Air mata Angga bercucuran, diikuti dengan air mataku. Tubuhnya bergetar membuatku refleks memeluknya seperti kebiasaan pria itu saat menenangkanku.
"Aku tidak bisa membayangkan apa yang Jefri rasakan selama itu." lirih Angga
Aku tak bisa berkata-kata karna aku sendiri merasa sangat sedih dan terpukul, terutama setelah mendengar semua cerita Angga.
"Melewati derita dan maut dalam kesendirian. Tidak bisa melihat teman, keluarga, bahkan orang yang ia cintai untuk terakhir kalinya. Bahkan penguburan pun dalam keadaan berbalut plastik seperti itu." Ucap Angga lagi.
Aku masih diam membenarkan ucapan Angga. Aku pernah merasakan di dalam penjara covid, dan beberapa hari tanpa siapapun setelah ditinggal ibu. Dan itu benar-benar sangat menyedihkan dan menyesakkan.
"Aku seharusnya tidak menyetujuinya, karna sejak awal aku tahu anak itu lemah." lanjut Angga
"Angga, kalian sama-sama berkorban besar untukku.

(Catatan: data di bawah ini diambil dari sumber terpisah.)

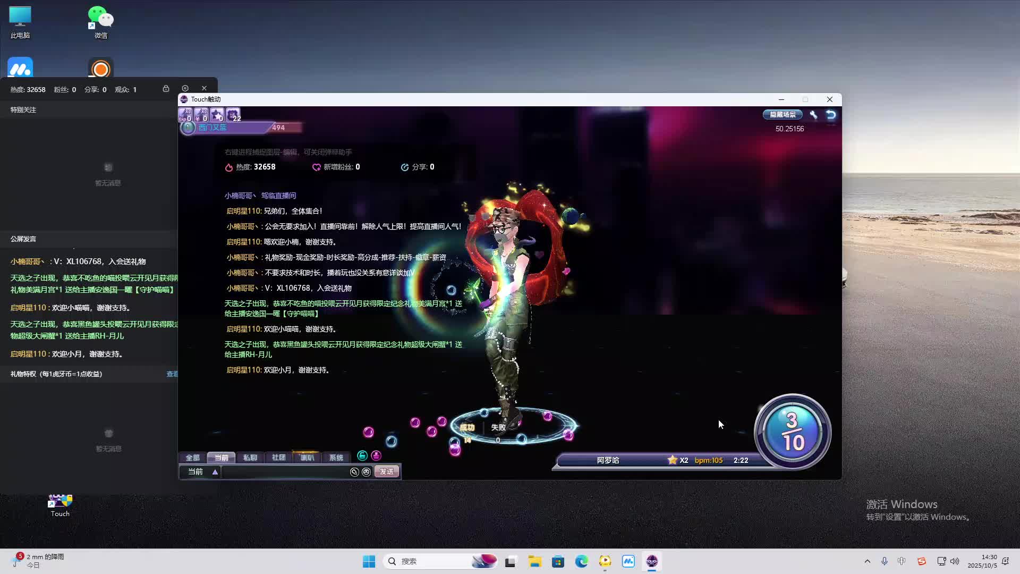Image resolution: width=1020 pixels, height=574 pixels.
Task: Open the 系统 chat tab
Action: tap(336, 458)
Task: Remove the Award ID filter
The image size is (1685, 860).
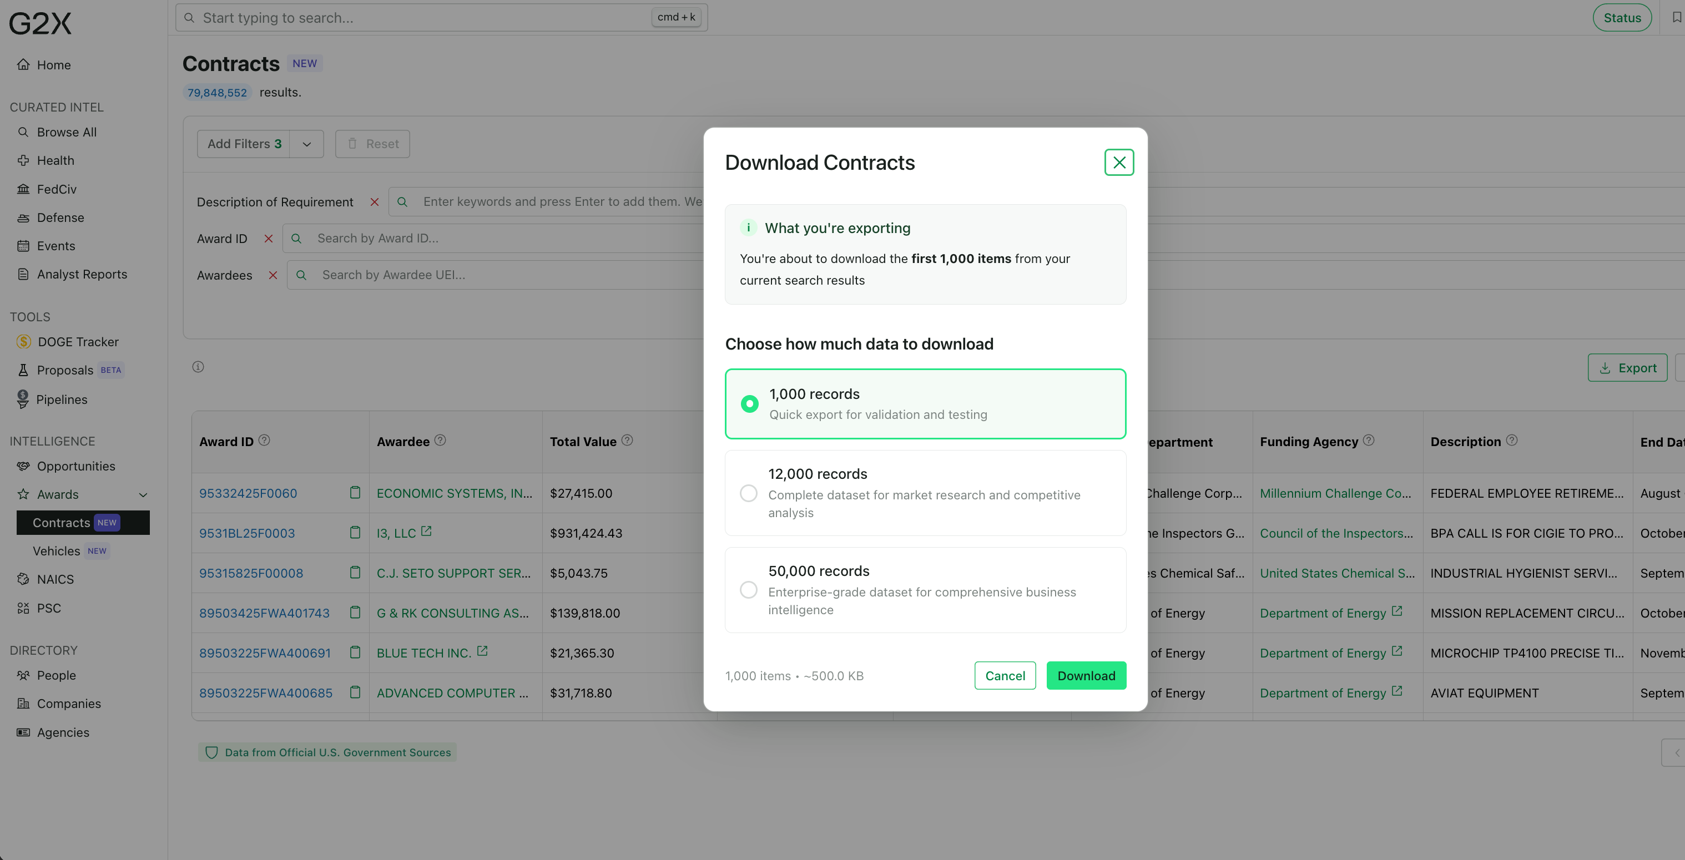Action: tap(268, 238)
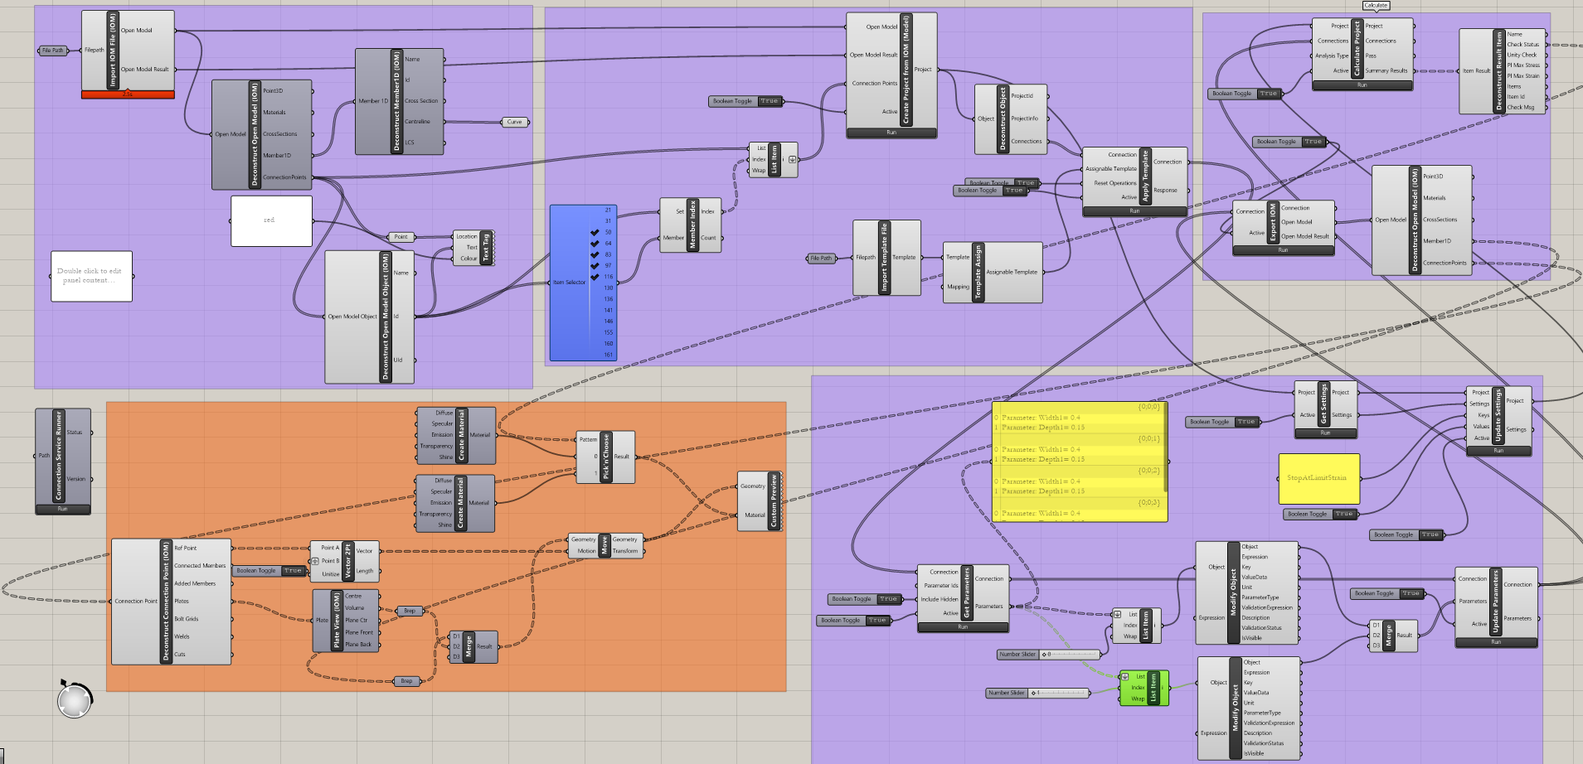
Task: Uncheck item 50 in the Item Selector
Action: [594, 232]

Semua salahku." ucapku
Angga mengusap pipiku.
"Jangan seperti itu, aku tidak suka kau menyalahkan diri sendiri." tuturnya
"kalau begitu kau juga jangan begitu, aku juga tidak suka kau menyalahkan diri sendiri." aku membalikkan ucapannya.

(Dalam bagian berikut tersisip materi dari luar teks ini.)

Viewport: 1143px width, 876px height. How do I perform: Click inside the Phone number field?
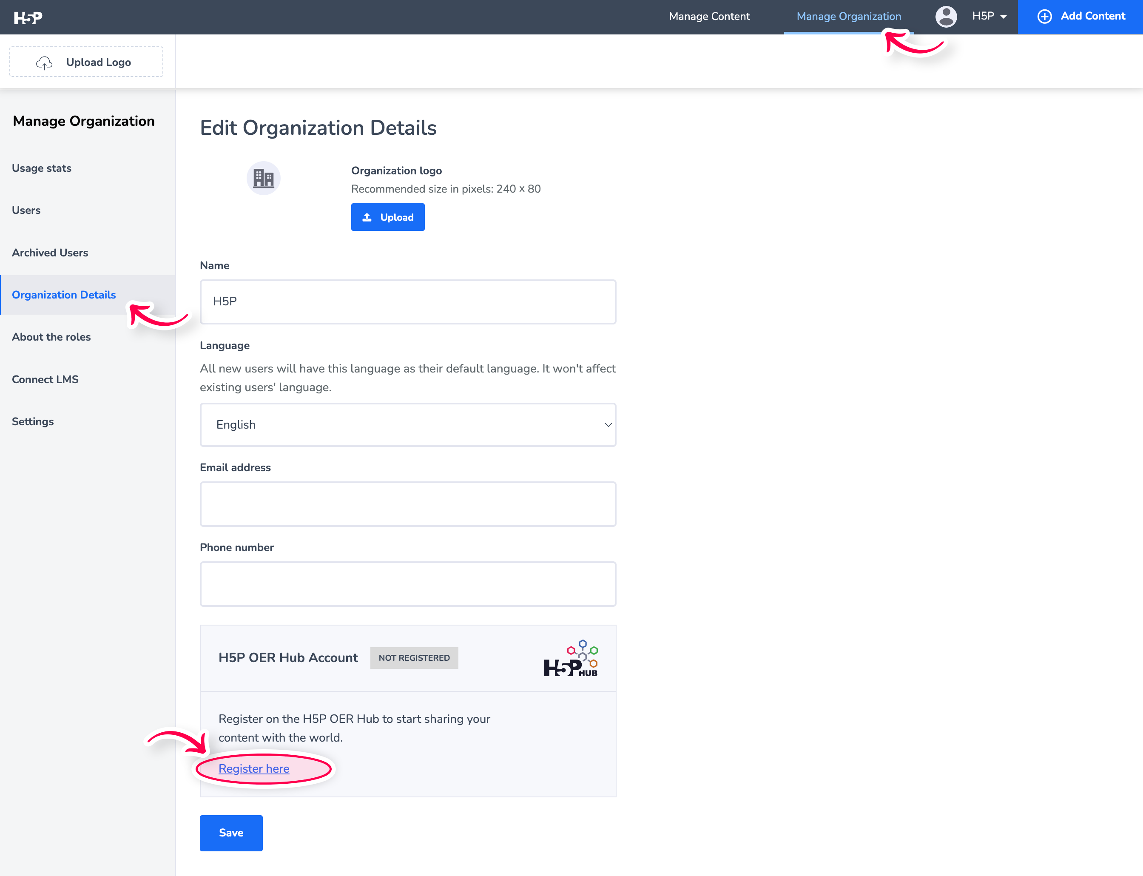[408, 584]
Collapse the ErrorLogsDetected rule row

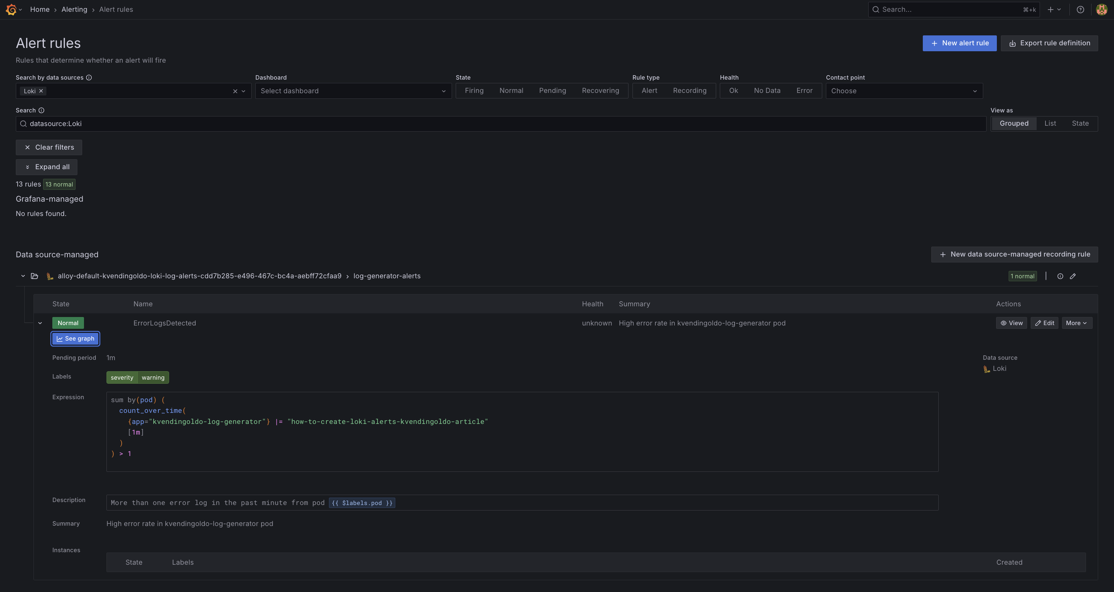tap(40, 323)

Kami berpelukan dan meluapkan semua tangis kami untuk malam ini, sambil melihat bintang yang kami yakini ditempati Jefri untuk saat ini.
"Jefri sudah bertemu ibu di sana." lanturku.
"Aku harap, ibumu tidak lantas menyukai Jefri dibandingkan aku." timpal Angga.
Aku tersenyum, "Ibu pasti menyukali kalian. Sama seperti aku mencintai kalian."